| Supposons qu'il 
		n'y ait qu'une charrue dans le monde et que deux laboureurs y 
		prétendent.
 
 Pierre est possesseur de 
		la seule charrue qui soit disponible en France. Jean et Jacques désirent 
		l'emprunter. Jean, par sa probité, par ses propriétés, par sa bonne 
		renommée offre des garanties. On croit en lui; il a du crédit. 
		Jacques n'inspire pas de confiance ou en inspire moins. Naturellement 
		arrive que Pierre prête sa charrue à Jean.
 
 Mais voici que, sous 
		l'inspiration socialiste, l'État intervient et dit à Pierre: Prêtez 
		votre charrue à Jacques, je vous garantis le remboursement, et cette 
		garantie vaut mieux que celle de Jean, car il n'a que lui pour répondre 
		de lui-même, et moi, je n'ai rien, il est vrai, mais je dispose de la 
		fortune de tous les contribuables; c'est avec leurs deniers qu'au besoin 
		je vous payerai le principal et l'intérêt.
 
 En conséquence, Pierre 
		prête sa charrue à Jacques: c'est ce qu'on voit.
 
 Et les socialistes se 
		frottent les mains, disant: Voyez comme notre plan a réussi. Grâce à 
		l'intervention de l'État, le pauvre Jacques a une charrue. Il ne sera 
		plus obligé à bêcher la terre; le voilà sur la route de la fortune. 

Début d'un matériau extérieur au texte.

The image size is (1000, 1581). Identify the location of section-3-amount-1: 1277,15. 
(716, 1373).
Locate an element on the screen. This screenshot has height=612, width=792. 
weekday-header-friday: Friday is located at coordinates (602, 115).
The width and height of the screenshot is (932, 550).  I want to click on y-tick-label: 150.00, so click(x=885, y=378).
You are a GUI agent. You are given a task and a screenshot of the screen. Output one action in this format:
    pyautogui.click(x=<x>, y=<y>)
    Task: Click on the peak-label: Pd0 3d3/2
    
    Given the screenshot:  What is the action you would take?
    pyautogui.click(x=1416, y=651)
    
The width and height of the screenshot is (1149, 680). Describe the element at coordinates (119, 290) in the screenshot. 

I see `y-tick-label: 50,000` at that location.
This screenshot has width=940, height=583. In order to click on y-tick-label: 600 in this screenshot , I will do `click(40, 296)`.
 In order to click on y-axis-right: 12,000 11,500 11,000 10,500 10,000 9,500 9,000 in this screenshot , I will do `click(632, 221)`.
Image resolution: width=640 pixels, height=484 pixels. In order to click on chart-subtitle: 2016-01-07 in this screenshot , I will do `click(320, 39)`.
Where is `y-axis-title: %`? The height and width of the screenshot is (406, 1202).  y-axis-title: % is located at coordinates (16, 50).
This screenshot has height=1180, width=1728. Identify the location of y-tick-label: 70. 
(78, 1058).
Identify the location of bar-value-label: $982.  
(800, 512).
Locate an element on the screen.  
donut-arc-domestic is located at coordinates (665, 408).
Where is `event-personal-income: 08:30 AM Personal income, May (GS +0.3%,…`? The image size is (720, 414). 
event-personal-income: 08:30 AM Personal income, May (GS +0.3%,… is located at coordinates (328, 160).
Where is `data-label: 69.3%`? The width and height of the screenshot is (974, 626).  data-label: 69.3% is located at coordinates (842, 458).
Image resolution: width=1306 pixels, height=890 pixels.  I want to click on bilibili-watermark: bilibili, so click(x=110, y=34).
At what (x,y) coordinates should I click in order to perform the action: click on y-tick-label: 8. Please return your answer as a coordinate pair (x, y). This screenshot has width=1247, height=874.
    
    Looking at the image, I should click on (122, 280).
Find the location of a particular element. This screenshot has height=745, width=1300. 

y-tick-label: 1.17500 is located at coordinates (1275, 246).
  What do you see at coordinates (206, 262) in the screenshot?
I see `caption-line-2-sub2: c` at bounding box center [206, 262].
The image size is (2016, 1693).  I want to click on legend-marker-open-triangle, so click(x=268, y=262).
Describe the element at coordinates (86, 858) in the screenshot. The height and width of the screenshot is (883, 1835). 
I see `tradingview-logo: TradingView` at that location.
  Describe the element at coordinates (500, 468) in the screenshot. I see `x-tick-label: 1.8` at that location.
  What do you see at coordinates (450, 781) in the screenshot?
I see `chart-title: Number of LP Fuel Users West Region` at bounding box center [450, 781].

		C'est un bien pour lui et un profit pour la nation prise en masse.
 
 Eh non! messieurs, ce 
		n'est pas un profit pour la nation, car voici ce qu'on ne voit pas.
 
 On ne voit pas que 
		la charrue n'a été à Jacques que parce qu'elle n'a pas été à Jean.
 
 On ne voit pas 
		que, si Jacques laboure au lieu de bêcher, Jean sera réduit à bêcher au 
		lieu de labourer.
 
 Que, par conséquent, ce 
		qu'on considérait comme un accroissement de prêt n'est qu'un 
		déplacement de prêt.
 
 En outre, on ne voit 
		pas que ce déplacement implique deux profondes injustices.
 
 Injustice envers Jean 
		qui, après avoir mérité et conquis le crédit par sa probité et 
		son activité s'en voit dépouillé.
 
 Injustice envers les 
		contribuables, exposés à payer une dette qui ne les regarde pas.
 
 Dira-t-on que le 
		gouvernement offre à Jean les mêmes facilités qu'à Jacques? Mais 
		puisqu'il n'y a qu'une charrue disponible, deux ne peuvent être prêtées. 
		L'argument revient toujours à ce que, grâce à l'intervention de l'État, 
		il se fera plus d'emprunts qu'il ne peut se faire de prêts, car la 
		charrue représente ici la masse des capitaux disponibles.
 
 J'ai réduit, il est vrai, 
		l'opération à son expression la plus simple; mais, éprouvez à la même 
		pierre de touche les institutions gouvernementales de crédit les plus 
		compliquées, vous vous convaincrez qu'elles ne peuvent avoir que ce 
		résultat: déplacer le crédit, non l'accroître. Dans un 
		pays et dans un temps donné, il n'y a qu'une certaine somme de capitaux 
		en disponibilité et tous se placent. En garantissant des insolvables, 
		l'État peut bien augmenter le nombre des emprunteurs, faire hausser 
		ainsi le taux de l'intérêt (toujours au préjudice du contribuable), 
		mais, ce qu'il ne peut faire, c'est augmenter le nombre des prêteurs et 
		l'importance du total des prêts.
 
 Qu'on ne m'impute point, 
		cependant, une conclusion dont Dieu me préserve. Je dis que la Loi ne 
		doit point favoriser artificiellement les emprunts; mais je ne dis pas 
		qu'elle doive artificiellement les entraver. S'il se trouve, dans notre 
		régime hypothécaire ou ailleurs, des obstacles à la diffusion et à 
		l'application du crédit, qu'on les fasse disparaître; rien de mieux, 
		rien de plus juste. Mais c'est là, avec la liberté, tout ce que doivent 
		demander à la Loi des Réformateurs dignes de ce nom.